With grey, black, solid, dashed, or doted lines, the user can create the pattern he wants. Also, each of the trails can be given a unique name. That name is displayed when the cursor points to the track, making the identification of the tracks very easy. It is a great feature to have. It can be used to show roads, trails, rivers or other map features not depicted on the maps offered by Lowrance. To our knowledge, no other consumer grade receiver currently offers similar functionality.

Receiver sensitivity is another feature that makes iFinder stand out. Even in deep woods, under heavy canopy that makes most other receivers loose their lock on satellites, iFinder is usually capable of finding the signal and resolving the position. In places where most other receivers had to be held in hand to get the lock, iFinder was recording a usable track from the pocket. When used side by side, other receivers would, on occasion, record the track as well as the iFinder, but seldom, if ever, better. The iFinder is so sensitive, that it's the only unit we found to be capable of acquiring a WAAS signal inside of Andrew's house. Sensitivity can be often increased at the cost of accuracy, but it does not appear to be the case here. When tested by walking exactly the same route, over a course of several days under moderate tree cover, the subsequent track records were well within 10 meters, even though the iFinder was recording from inside of a breast pocket. When used to hunt down known survey points in the open, the unit was very reliably locating them "on the fly" to better than 5 meters. Under heavy cover, the repeatability of dynamically recorded tracks occasionally drops to as little as 20 or so meters, however, it usually stays within 10 and often better. 

Without any user intervention, the receiver resolves the position in less than a minute from a "cold start". In normal use, the receiver was usually locking in and resolving the position in less than 30 seconds, even after several days had passed and the unit had moved hundreds of kilometers from where it was last used. If the unit is turned off for a few minutes, it locks back on within about 10 seconds. If it's turned off or looses lock just for a moment, it locks back on virtually instantly.

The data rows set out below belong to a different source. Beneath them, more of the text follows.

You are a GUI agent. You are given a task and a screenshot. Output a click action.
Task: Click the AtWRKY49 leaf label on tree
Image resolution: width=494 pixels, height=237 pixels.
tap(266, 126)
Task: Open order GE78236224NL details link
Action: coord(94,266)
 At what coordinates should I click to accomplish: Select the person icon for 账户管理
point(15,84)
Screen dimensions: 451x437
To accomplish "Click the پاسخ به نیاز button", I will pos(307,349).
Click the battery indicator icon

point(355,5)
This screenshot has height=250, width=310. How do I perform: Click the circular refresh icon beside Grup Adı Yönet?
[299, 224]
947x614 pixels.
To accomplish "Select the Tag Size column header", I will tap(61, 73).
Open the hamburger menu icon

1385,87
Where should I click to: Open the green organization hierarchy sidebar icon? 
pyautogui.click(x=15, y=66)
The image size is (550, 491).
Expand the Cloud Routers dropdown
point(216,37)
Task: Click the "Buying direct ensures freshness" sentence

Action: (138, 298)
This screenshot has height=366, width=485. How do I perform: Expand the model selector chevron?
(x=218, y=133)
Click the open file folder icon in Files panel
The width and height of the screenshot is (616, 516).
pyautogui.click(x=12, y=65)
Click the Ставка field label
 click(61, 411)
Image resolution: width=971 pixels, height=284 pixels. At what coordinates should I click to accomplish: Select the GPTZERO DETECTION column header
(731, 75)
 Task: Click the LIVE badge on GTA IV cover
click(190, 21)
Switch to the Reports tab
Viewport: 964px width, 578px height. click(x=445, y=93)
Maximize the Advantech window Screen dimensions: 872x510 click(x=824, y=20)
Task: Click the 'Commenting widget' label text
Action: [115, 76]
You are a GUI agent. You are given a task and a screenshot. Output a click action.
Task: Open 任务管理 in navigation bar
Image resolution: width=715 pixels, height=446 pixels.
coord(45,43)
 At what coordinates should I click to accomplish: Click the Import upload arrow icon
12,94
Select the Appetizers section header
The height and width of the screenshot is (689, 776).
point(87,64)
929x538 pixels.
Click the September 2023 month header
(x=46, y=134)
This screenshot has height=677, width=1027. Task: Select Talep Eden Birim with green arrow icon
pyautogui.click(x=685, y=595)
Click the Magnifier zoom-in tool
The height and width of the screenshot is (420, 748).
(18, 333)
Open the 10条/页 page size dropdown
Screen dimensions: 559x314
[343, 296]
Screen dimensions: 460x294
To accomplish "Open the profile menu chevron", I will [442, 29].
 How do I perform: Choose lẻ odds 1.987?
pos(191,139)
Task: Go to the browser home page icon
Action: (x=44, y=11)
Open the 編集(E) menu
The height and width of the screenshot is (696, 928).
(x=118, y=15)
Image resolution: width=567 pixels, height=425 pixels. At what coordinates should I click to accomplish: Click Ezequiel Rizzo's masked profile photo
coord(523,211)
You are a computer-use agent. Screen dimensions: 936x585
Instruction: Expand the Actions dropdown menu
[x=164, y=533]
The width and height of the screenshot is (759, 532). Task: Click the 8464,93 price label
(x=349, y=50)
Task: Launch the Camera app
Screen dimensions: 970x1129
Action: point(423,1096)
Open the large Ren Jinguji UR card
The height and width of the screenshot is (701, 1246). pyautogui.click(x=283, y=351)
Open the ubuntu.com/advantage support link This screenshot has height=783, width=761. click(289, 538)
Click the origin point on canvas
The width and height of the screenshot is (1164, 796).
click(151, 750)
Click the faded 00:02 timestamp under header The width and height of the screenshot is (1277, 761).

The receiver very quickly responds to any change in speed and / or direction of movement. Despite the fact that the iFinder does not have a magnetic compass, it indicates a usable heading, even at moderate walking speeds. In stop and go or slow walking conditions, an old fashioned magnetic compass is a must, so make sure to pack one up!

Maps

 iFinder comes factory loaded with a basemap. On the basemap, the USA is covered in fair detail, but Canadian coverage is poor. Detailed maps can be loaded from the Lowrance MapCreate6 CD, but again, there is little Canadian detail in there. Since we used the iFinder mostly in Canada, we could not use MapCreate 6 to its full potential and it is hard for us to comment on the actual detail and accuracy of the coverage. Saying that, on a couple of trips South of the border with the iFinder loaded with MapCreate6 maps, the unit was very helpful in locating hotels and services and finding our way through the back roads of New York and Maine. Even the smallest dirt tracks and creeks appeared to be where the map showed them. Beside the MapCreate6 maps, iFinder can also use FreedomMaps™ , which offer good coverage of Canada and Europe. New,  MAPCREATE™ 6.3 CANADA is now also available. 

A brief encounter with the Canadian road and topo maps proved to us that the the coverage is good and the maps are an excellent choice for the Canadian users of the iFinder series receivers.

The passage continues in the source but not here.